Event
Join us for the Asian America Across the Disciplines Series hosted by Dr. Weirong Guo in the course "Global Chinas and Chinese Diasporas." Lingxiao Chen and Xueqia Zhang will be presenting their research on transnational discourses on the Black Lives Matter movements.
The event is open to Penn community in person or by Zoom. Please register here to join by Zoom!
Abstract: The existing literature on transnational discourses has yet to fully address three important questions: How is democracy discussed in transnational discourses? How is race discussed? How does the State’s involvement in the global public sphere shape the discourses of democracy and race? This article aims to address these gaps by studying the discourses about the Black Lives Matter movement in the Chinese-speaking, transnational public spheres. We collected over 2,000 texts from traditional and social media. We analyzed patterns of narratives and comments in the texts with two theory-informed methods—the dramatic analysis of narratives and the codes analysis based on the civil sphere theory. We found that, first, the Chinese State’s two modes of involvement—restriction, and intervention—significantly shaped discourses of democracy, and such influence varies across different publics. Second, the discussions of race are mainly influenced by the transnational experience of the participants of discourses, particularly their self-identities as spectators of a remote racial issue or members of the society where the issue happened.
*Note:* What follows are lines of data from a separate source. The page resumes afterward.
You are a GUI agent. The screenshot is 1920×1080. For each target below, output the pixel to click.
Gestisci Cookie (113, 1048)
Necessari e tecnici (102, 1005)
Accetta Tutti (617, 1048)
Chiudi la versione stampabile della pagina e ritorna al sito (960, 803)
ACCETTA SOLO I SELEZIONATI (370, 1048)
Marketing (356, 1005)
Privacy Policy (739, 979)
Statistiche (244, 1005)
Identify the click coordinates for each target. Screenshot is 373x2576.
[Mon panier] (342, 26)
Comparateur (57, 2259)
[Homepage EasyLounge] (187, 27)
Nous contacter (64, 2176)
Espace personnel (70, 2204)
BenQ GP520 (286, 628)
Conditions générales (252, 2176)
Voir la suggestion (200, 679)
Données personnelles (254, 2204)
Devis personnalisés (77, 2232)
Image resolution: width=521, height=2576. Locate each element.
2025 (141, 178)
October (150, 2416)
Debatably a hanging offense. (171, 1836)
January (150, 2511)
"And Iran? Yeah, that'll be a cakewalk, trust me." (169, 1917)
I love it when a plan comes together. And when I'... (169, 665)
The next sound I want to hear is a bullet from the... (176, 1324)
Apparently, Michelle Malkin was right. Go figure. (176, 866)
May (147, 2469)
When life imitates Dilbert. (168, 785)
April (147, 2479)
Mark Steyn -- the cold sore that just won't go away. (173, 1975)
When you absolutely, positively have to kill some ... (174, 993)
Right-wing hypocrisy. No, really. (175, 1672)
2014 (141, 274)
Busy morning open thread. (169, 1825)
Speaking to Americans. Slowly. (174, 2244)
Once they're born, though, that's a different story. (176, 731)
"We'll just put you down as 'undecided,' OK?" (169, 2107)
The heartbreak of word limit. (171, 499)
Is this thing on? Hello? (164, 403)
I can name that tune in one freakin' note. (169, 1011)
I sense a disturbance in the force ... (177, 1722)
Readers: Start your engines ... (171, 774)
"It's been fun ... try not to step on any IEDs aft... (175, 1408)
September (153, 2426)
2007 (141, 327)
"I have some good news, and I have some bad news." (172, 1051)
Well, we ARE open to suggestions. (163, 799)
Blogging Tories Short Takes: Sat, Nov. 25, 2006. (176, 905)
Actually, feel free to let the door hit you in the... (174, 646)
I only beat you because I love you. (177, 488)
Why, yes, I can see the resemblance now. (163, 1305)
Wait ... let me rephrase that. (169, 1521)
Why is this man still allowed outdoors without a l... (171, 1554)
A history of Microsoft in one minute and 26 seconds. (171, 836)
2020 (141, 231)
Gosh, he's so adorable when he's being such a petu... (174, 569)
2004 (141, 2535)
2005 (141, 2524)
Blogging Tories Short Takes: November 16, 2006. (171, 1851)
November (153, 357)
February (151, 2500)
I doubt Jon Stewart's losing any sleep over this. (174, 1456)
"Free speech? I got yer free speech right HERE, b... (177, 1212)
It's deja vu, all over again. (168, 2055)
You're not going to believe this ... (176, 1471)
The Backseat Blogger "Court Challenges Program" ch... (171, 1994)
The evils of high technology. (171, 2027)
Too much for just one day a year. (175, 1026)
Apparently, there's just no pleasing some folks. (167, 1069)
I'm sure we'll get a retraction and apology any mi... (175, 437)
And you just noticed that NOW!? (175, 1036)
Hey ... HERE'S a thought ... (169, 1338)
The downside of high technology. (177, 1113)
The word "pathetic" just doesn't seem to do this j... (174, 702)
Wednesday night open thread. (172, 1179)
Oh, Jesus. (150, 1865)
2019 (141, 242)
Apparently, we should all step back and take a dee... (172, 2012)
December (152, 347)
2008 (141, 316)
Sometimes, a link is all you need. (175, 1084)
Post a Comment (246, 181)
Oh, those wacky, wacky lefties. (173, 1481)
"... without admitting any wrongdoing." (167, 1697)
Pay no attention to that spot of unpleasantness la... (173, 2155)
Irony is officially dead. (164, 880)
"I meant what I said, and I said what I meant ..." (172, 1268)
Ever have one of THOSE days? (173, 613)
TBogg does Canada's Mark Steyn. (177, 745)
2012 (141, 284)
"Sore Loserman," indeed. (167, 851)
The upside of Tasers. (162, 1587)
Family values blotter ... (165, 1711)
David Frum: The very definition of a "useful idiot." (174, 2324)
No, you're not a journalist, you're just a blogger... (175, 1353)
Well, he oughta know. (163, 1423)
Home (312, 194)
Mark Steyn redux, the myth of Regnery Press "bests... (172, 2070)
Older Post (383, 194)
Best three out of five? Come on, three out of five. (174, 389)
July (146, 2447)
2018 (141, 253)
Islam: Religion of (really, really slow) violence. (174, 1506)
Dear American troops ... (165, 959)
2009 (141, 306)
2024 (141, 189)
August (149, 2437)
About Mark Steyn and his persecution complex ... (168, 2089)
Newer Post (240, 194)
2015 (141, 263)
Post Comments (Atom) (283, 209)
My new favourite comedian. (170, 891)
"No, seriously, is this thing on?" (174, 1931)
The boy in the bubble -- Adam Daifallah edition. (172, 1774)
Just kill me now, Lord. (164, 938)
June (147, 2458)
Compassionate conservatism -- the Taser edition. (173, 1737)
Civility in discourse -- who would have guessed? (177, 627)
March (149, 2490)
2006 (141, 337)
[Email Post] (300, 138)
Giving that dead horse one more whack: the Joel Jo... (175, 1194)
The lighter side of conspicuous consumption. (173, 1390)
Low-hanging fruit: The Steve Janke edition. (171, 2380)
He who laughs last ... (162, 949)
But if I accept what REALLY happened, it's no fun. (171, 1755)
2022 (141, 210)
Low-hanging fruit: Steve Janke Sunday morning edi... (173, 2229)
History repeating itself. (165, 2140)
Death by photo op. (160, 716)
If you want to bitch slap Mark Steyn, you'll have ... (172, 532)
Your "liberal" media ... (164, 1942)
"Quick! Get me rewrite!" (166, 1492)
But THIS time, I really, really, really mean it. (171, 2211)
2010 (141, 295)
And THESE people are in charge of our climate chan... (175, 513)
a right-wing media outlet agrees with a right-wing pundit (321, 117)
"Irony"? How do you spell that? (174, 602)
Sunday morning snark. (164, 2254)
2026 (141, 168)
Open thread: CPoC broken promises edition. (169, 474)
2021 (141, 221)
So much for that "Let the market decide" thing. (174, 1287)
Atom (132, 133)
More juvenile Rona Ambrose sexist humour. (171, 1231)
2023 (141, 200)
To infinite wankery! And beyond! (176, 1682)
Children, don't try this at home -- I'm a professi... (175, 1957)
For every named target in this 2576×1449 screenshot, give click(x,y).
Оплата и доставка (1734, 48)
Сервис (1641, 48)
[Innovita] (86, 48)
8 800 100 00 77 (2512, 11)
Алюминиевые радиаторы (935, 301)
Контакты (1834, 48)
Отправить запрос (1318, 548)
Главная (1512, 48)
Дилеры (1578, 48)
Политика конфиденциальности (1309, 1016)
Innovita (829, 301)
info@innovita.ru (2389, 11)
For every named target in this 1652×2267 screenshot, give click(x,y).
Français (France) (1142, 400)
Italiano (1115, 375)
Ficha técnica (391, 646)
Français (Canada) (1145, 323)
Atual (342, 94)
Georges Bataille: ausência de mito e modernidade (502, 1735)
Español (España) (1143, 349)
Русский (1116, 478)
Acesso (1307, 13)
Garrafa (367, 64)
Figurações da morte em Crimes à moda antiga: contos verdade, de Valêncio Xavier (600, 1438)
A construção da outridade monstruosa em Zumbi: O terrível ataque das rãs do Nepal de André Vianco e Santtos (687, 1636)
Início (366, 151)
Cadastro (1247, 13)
Third, two factors in the Chinese horizon of interpretation were translated into consistently pervasive impacts on the transnational discourses: the State’s preference for order and stability, which even permeates the language of those opposing the State; and the racist image of “uncivil Blacks,” which reinforces the preference for order and stability. Our findings suggest that the State remains a powerful entity in transnational discourses of democracy and race. Its influences, however, are subtler and more latent than our conventional wisdom.